So, recently since my moving to the City, many people, new and old have been asking me about my tattoos. Long, and I think beautiful script depicting two rather at times odd, but very poignant quotes about how I wish to live my life. As odd as it may seem. In my earlier years I had a rather bad account of cutting myself on the thighs, so that no one would ever see. I still have the scars to this day. So why on my arms? During my more troubling years I started to have desires of cutting my forearms. And one rather auspicious day, I cut myself from my elbow to my wrist on my right arm. Claiming that i must have scratched myself during my sleep.
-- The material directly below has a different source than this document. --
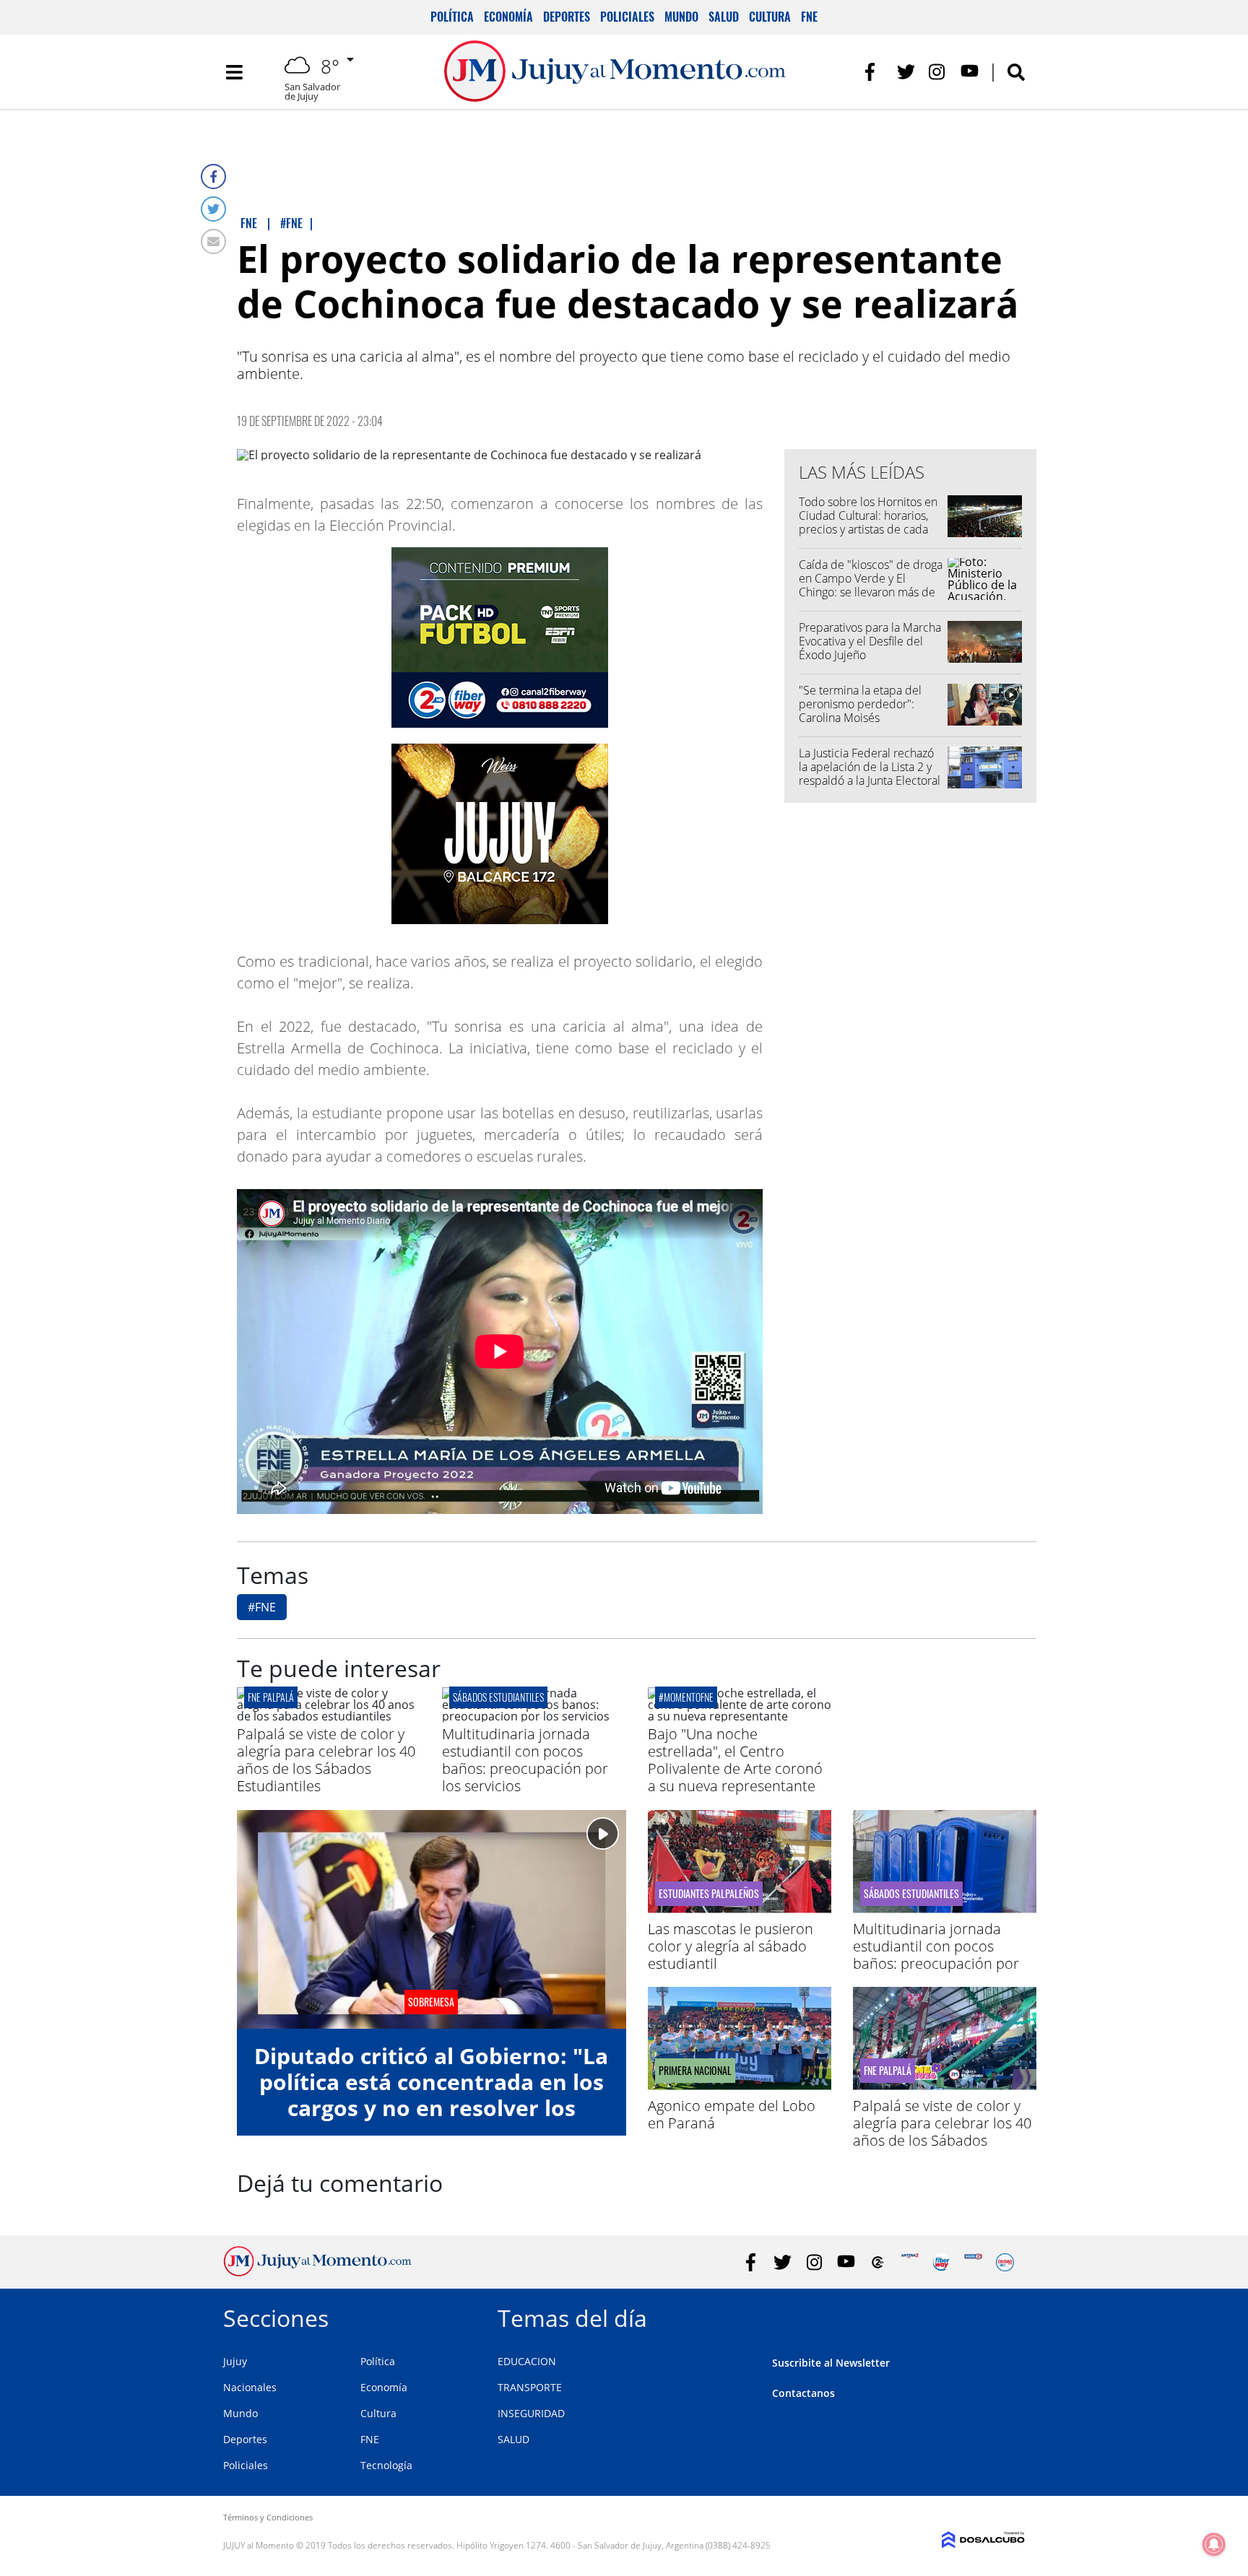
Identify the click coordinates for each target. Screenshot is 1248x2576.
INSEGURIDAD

Sad but true. Then, the person who mattered the most to me at the time, took me aside, and slapped me across the face. He told me that if I needed to do crazy things, then I needed to think long and hard about my consequences, who else is affected when I do something like this, who else suffers, when I make awful decisions that make those around me cry and feel like they don't mean anything at all.
So, after I sadly had to leave that person behind, I moved back to Rochester, and on my birthday, I got the first of my two tattoos.
"A man's errors are his portals of discovery." James Joyce.
Well, with the first one forever inscribed into my skin, I looked longingly at the other arm, wondering if I didn't have the same insurance on me, would I make a mistake? Would I slip up again. Not wanting to be uneven, and for fear of not being strong enough. I went four days later and got my second one.
"A man can be destroyed but not defeated." Ernest Hemingway.
So that's the story of why I'm ink'ed on my forearms. While it's true that I always wanted these, sometimes it's a hard reminder looking at them in the morning realizing why I had gotten them in the first place. Regardless of that though, these quotes, these trails of ink that so eloquently describe me, are my treasures, ones that will follow me to the end of time.